Reading text:
*-*-*

During the time of the French Revolution and the Napoleonic era that followed, the German lands on the Rhine’s left bank were annexed by France. With the new political arrangement and within the new boundaries, Medard found itself in the Mairie (“Mayoralty”) of Meisenheim, the Canton of Meisenheim, the Arrondissement of Birkenfeld and the Department of Sarre. After French rule, the Congress of Vienna drew new boundaries yet again. Between the Glan and the Nahe arose the Principality of Lichtenberg, a newly created exclave of the Duchy of Saxe-Coburg-Saalfeld, and the Oberamt of Meisenheim belonging to the Landgraviate of Hesse-Homburg. Medard now lay within this Meisenheim body, whereas its neighbours on the Glan's right bank, Lauterecken and Odenbach, had been grouped into the bayerischer Rheinkreis, later known as Rheinpfalz (“Rhenish Palatinate”), an exclave of the Kingdom of Bavaria. The whole Landgraviate of Hesse-Homburg passed after the last Prince's death in 1866 to the Kingdom of Prussia, and what had hitherto been the Oberamt of Meisenheim now became the Landkreis (district) of Meisenheim within Prussia's Rhine Province. This district was merged into the Bad Kreuznach district in 1932. In the 19th century, the Glantalbahn (railway) ran through the village. There were further changes after the Second World War. At first, Medard still lay in the Bad Kreuznach district within the Regierungsbezirk of Koblenz in the then newly founded state of Rhineland-Palatinate. In the course of administrative restructuring in 1968 the village was split away from the Bad Kreuznach district and grouped into the Kusel district, and in 1972 into the newly founded Verbandsgemeinde of Lauterecken. At the same time, it was transferred from the Regierungsbezirk of Koblenz to the Regierungsbezirk of Rheinhessen-Pfalz, which was then also newly founded, but which has now been dissolved.[9]

Population development

The village of Medard has remained rurally structured to this day. A great part of the populace earned its living until a few decades ago at agriculture. Alongside farmers were the local craftsmen, as well as workers and employees who mostly sought work elsewhere. Agriculture now employs few people. Many people in the workforce nowadays earn livelihoods outside the village.

*-*-*

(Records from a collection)
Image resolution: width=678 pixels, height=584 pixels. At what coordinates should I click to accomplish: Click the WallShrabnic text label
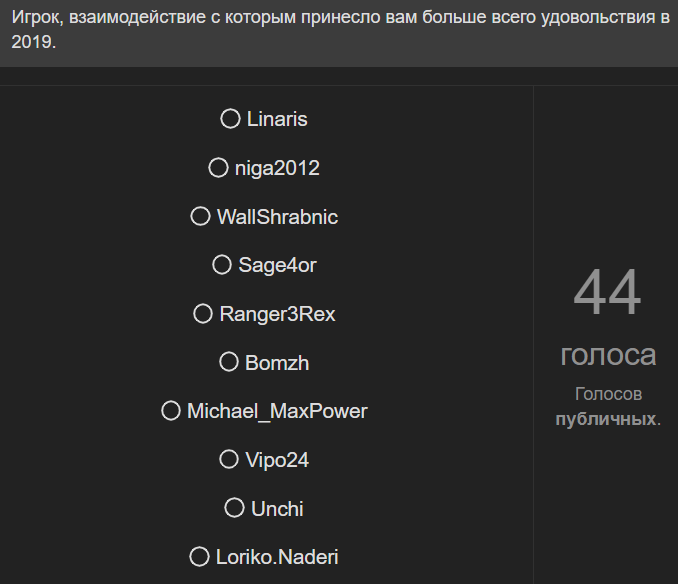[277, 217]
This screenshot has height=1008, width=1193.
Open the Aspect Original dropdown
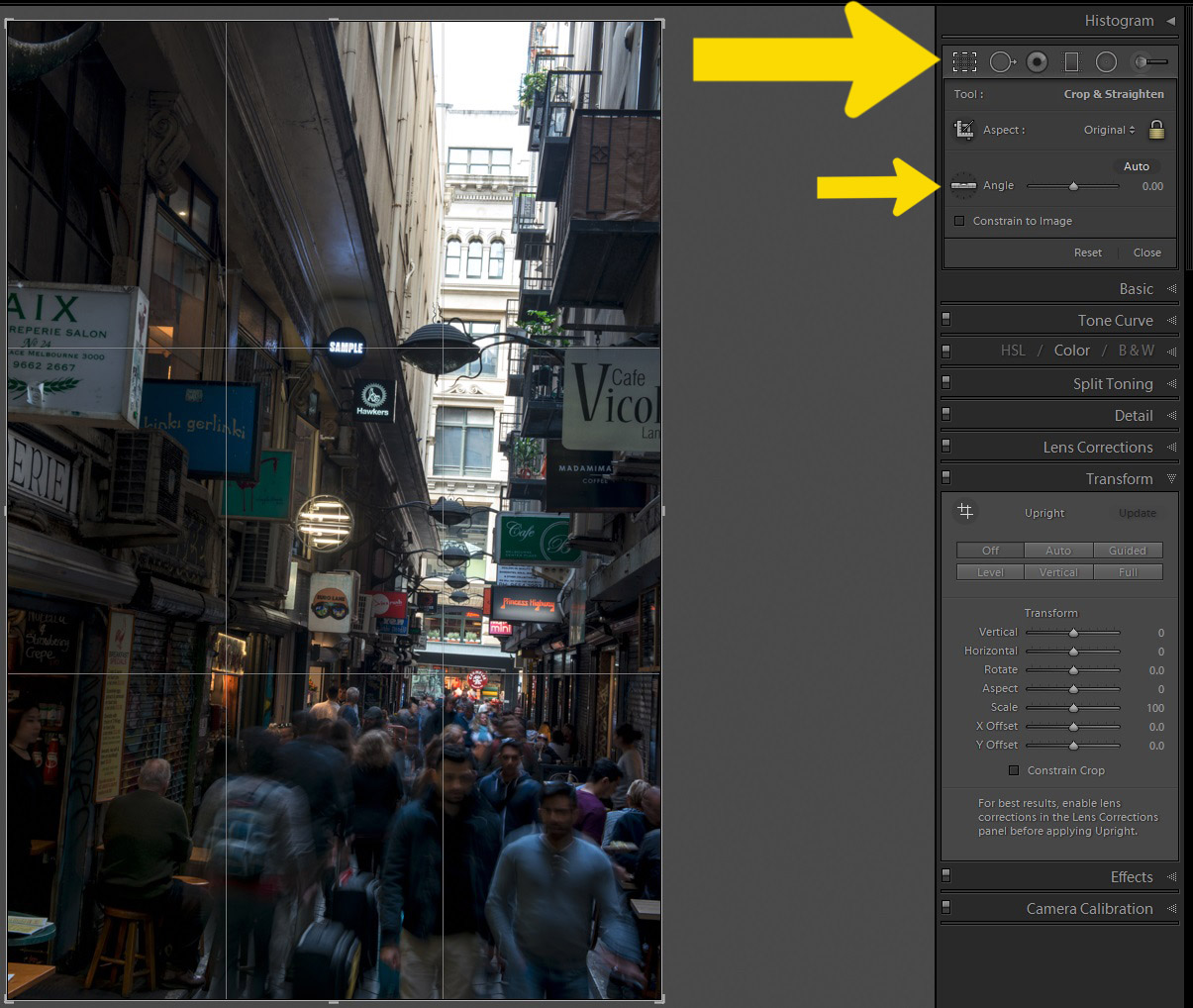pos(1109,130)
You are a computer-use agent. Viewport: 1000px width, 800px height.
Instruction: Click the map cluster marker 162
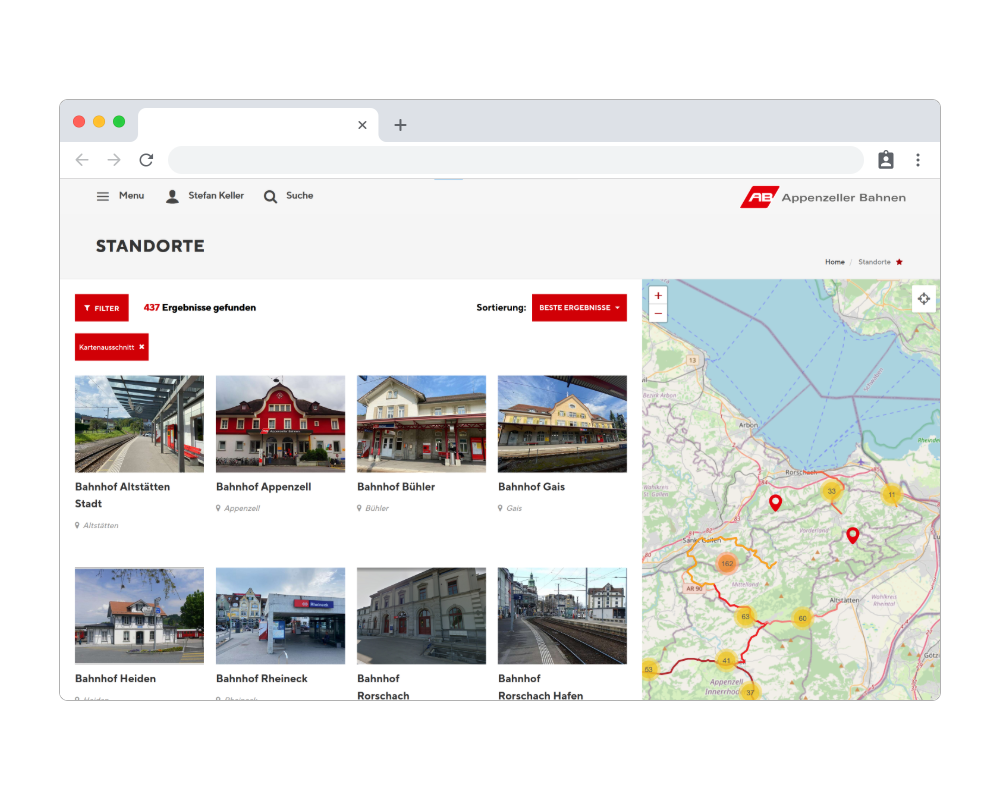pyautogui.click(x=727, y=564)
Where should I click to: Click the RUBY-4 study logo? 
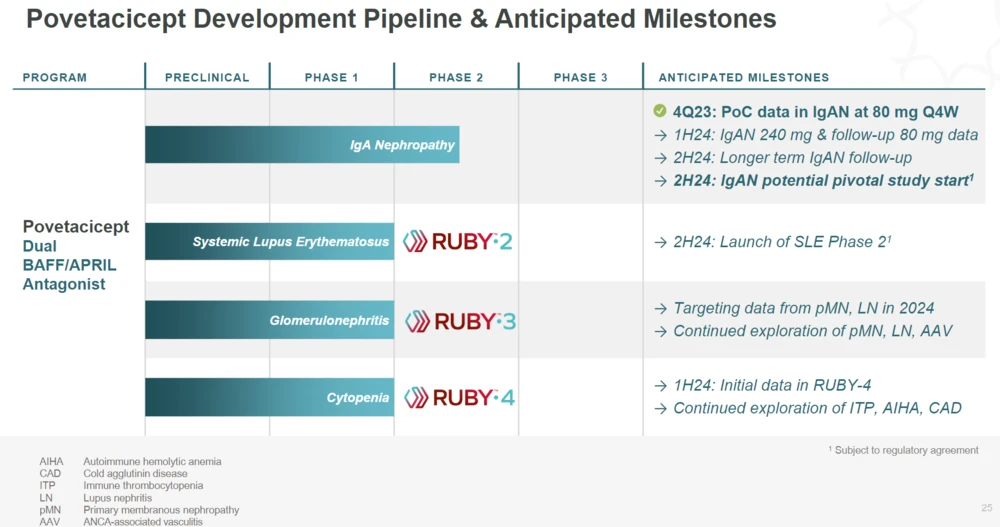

*-*-*

Exercise goal:
Using the text about Medard, what are the answers to these questions?
1. Into which district was the Meisenheim district merged in 1932?
2. In 1968, which district was Medard grouped into after being split away from the Bad Kreuznach district?
3. What did a great part of Medard's populace earn its living at until a few decades ago?

In response:
1. The Bad Kreuznach district.
2. The Kusel district.
3. Agriculture.